Friday, February 12, 2016

Event Horizons




Event Horizons

By Tom Wachunas


EXHIBIT: Composing Identities, paintings by Melissa Markwald, THROUGH FEBRUARY 21, 2016, at Studio M in the Massillon Museum, 121 Lincoln Way East, Massillon, Ohio  www.massillonmuseum.org   330.833.4061

    “Faces are the most interesting things we see; other people fascinate me, and the most interesting aspects of other people – the point where we go inside them – is the face. It tells all.”       - David Hockney

    “It’s really absurd to make…a human image with paint, today, when you think about it…But then all of a sudden, it was even more absurd not to do it.”  - Willem de Kooning

   “Painting is the most magical of mediums. The transcendence is truly amazing to me every time I go to a museum and I see how somebody figured another way to rub colored dirt on a flat surface and make space where there is no space or make you think of a life experience.” - Chuck Close

    Featuring 10 very large oil portraits (each 6’ x 7 1/2’, with nine in Studio M, and one hanging in the lobby), this is Melissa Markwald’s BFA Senior Exhibition. She’s set to graduate from the Myers School of Art at the University of Akron in May 2016. In assessing the specifics of Markwald’s youthful vision, you can’t avoid admiring her hutzpah in tackling a prickly representational genre – one that has historically come into and out of art world favor with all the regularity of ocean tides – on such an imposing scale.

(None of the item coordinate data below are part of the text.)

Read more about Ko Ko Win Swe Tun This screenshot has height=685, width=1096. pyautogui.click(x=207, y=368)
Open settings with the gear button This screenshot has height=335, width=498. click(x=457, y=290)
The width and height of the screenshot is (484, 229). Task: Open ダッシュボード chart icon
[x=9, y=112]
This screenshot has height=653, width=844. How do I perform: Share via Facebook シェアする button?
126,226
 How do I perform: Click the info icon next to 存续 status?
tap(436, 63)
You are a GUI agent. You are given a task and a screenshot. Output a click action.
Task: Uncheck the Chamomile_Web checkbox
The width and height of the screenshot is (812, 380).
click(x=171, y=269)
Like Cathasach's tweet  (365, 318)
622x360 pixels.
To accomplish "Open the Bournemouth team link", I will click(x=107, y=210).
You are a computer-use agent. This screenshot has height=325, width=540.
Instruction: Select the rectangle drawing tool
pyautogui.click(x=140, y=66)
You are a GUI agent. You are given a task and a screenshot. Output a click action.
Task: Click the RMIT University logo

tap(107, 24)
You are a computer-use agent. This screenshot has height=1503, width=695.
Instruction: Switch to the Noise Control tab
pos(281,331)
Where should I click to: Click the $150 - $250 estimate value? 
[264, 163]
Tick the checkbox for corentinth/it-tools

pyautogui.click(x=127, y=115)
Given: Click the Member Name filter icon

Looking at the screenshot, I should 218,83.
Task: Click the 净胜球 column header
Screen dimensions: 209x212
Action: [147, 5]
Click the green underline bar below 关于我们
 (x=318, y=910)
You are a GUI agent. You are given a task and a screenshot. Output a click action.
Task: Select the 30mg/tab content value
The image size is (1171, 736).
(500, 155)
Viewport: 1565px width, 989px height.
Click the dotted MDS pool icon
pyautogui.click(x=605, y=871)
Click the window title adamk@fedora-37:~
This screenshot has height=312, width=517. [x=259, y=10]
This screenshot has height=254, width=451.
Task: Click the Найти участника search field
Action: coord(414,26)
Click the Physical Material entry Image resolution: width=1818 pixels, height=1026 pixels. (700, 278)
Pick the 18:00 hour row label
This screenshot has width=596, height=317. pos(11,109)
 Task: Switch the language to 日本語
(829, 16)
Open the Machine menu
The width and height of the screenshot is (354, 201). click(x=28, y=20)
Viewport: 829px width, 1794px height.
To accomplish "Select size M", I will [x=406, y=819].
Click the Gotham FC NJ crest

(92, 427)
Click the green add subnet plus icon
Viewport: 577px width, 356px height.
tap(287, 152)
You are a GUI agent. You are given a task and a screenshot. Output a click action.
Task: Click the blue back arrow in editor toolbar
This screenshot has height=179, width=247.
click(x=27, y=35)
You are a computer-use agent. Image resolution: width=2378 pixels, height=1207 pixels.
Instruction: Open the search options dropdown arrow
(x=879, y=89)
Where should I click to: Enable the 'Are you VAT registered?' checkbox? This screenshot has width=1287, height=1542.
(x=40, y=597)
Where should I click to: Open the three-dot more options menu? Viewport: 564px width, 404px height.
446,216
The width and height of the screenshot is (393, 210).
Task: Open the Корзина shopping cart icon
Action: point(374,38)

    Massillon Museum’s Studio M, despite its somewhat sterile overhead lighting and low ceilings, is an intimate and effective enough venue for looking at paintings within certain scale and spacing parameters. Here, though, the experience of standing before such oversized faces can be at once somewhat stifling and delightfully surreal. As viewers, we might feel like citizens of Lilliput, simultaneously cautious and curious in the presence of so many Gullivers.

    Still, in transcending human anatomical dimensions to the extent we see here, these works are pleasantly intrusive invitations to consider portraiture beyond the merely cosmetic incidentals of “individuality.” Instead, you might consider seeing them as allegories of a society far too fond of enlarging itself, of building and celebrating the predictable and superficial (think about all the megalomaniacal clutter on Facebook) in the name of declaring – almost desperately so – a uniquely meaningful identity. In her statement for the exhibit, Markwald tells us, “…These passages of paint allow me to construct identities rather than just capture them.”

    These constructions are a hybridization of some notable Modernist influences. There is a nod in the direction of Abstract Expressionism’s ideology of painting as a larger-than-life documentation of the painter’s decisions and actions, as well as a tentative kinship with Warholian idol-making. And while generated from photographs, Markwald’s canvases  eschew the intense  hyper-detailing and impersonal surfaces of Chuck Close’s monumental portraits of friends and family (which tended to have the detached look of police mug shots), in favor of something more overtly warm and lyrical. 

   While the visible traces of Markwald’s brushwork are subtle and relatively homogenized when compared to, say, the startling paroxysms of gestural activity in Willem de Kooning’s notorious Woman portraits, her paintings  nonetheless lend themselves to viewing in the abstract. Think of them as soft landscapes of a kind. Nowhere is that aspect more possible to embrace than in two portraits, side-by-side and head-to-head, that present sidelong views of the face. One is Markwald’s self-portrait, the other of her friend, Alyssa Williams. To “read” the individual features and expressions, we instinctively tilt our heads to orient ourselves for a more “personal” contact. Such images prompt us to alter our movement and/or position in the same way we might walk through and examine a vast natural setting. The act of looking ceases to be a strictly psychological encounter with a static figure in a neutral, compressed space. Like the act of painting, looking can become a physically kinetic event in real time.

   For sheer potential, I think Markwald’s aesthetic is fertile territory for even more intriguing developments, having already laid a solid enough foundation on which to build. Hopefully she will continue probing that potential as she faces, so to speak, the horizon of a promising future in painting.